### Provided data

>>>>>

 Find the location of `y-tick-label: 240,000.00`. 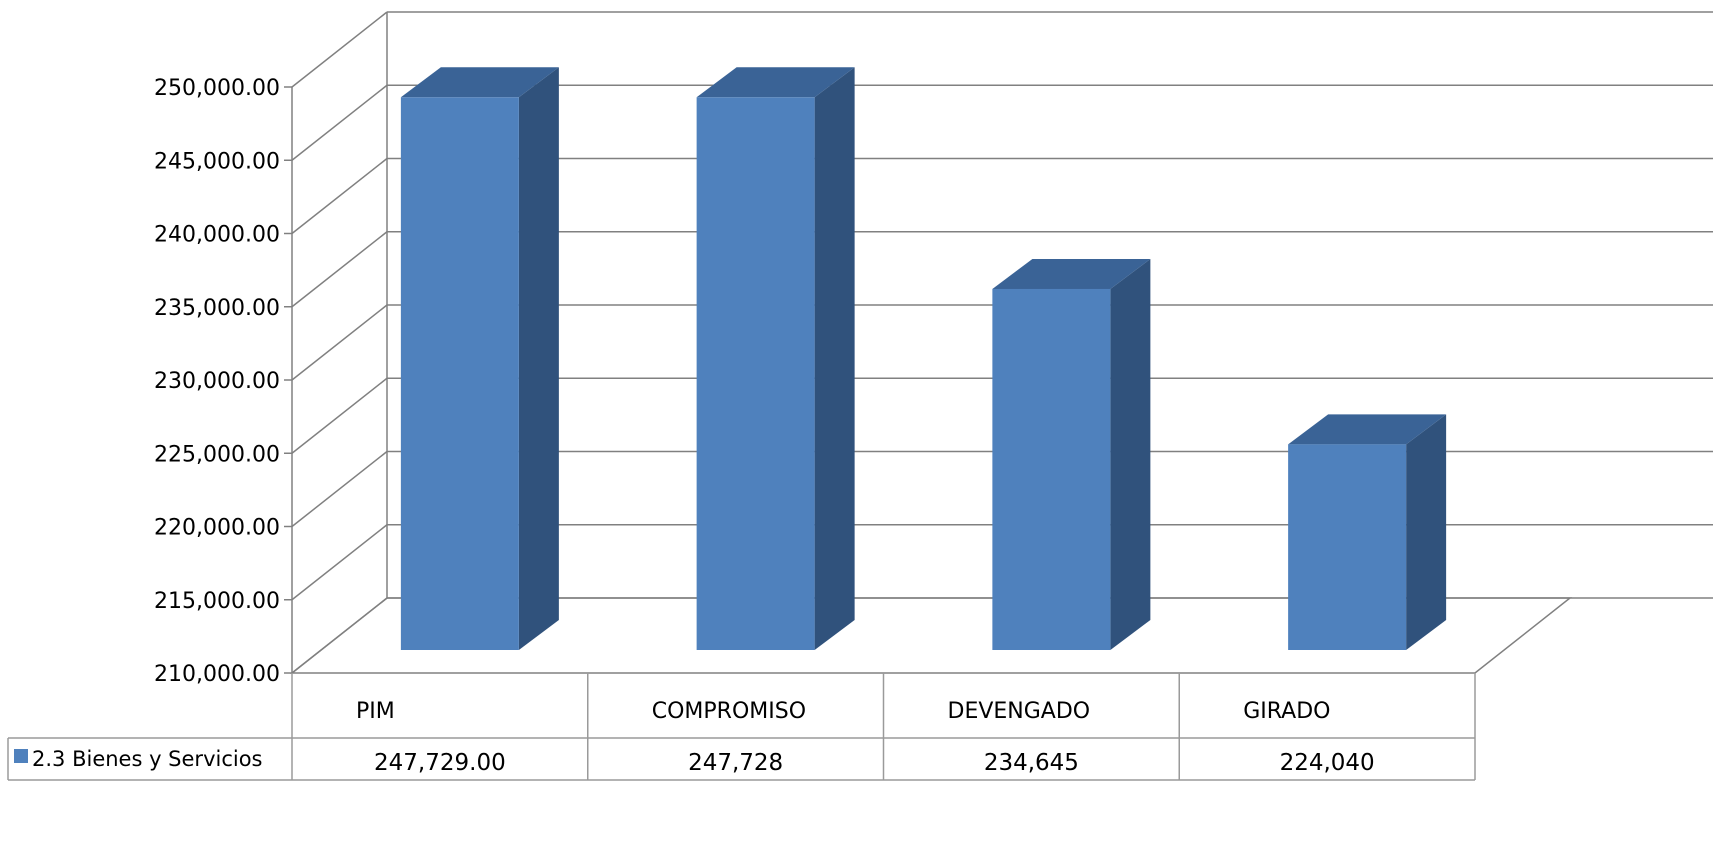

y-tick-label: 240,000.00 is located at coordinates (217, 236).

<<<<<
>>>>>

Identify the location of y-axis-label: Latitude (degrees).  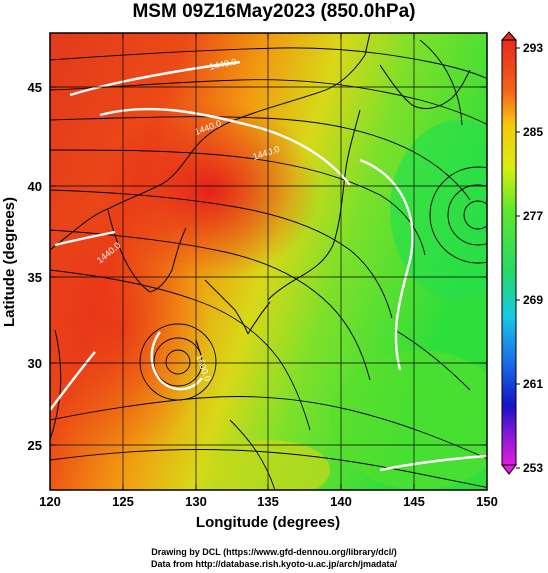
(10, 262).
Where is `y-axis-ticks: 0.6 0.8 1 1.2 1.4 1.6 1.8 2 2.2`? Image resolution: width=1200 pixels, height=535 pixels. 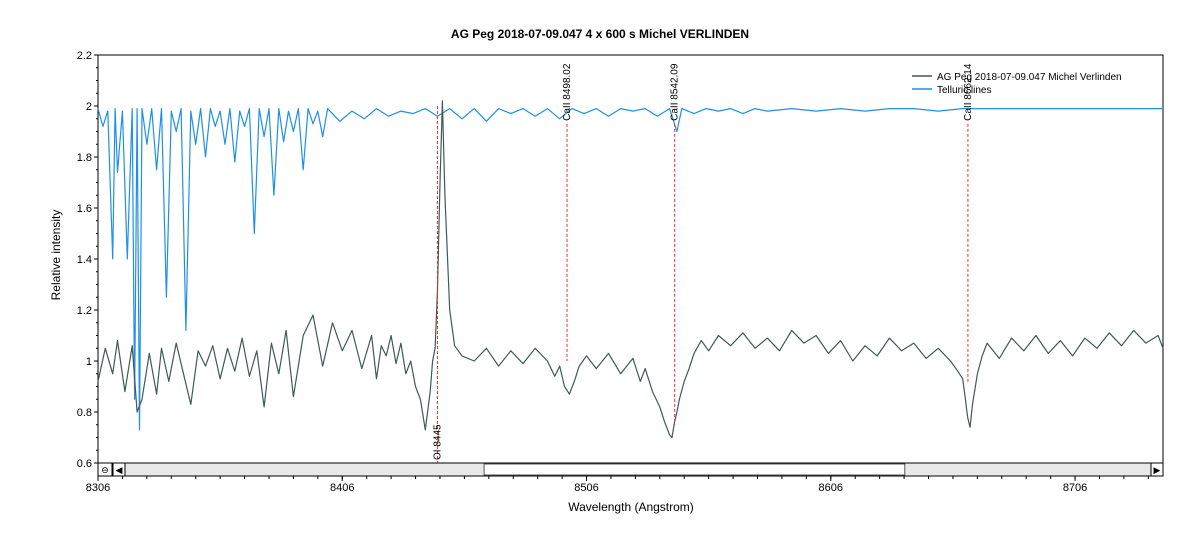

<<<<<

Write out the records from the line with "Identify the location" up to and including the line with "pixels, height=535 pixels." as a JSON list of strings, one string per line, skipping blank lines. Leave the pictures out.

[
  "Identify the location of y-axis-label: Latitude (degrees).  ",
  "(10, 262).",
  "Where is `y-axis-ticks: 0.6 0.8 1 1.2 1.4 1.6 1.8 2 2.2`? Image resolution: width=1200 pixels, height=535 pixels. "
]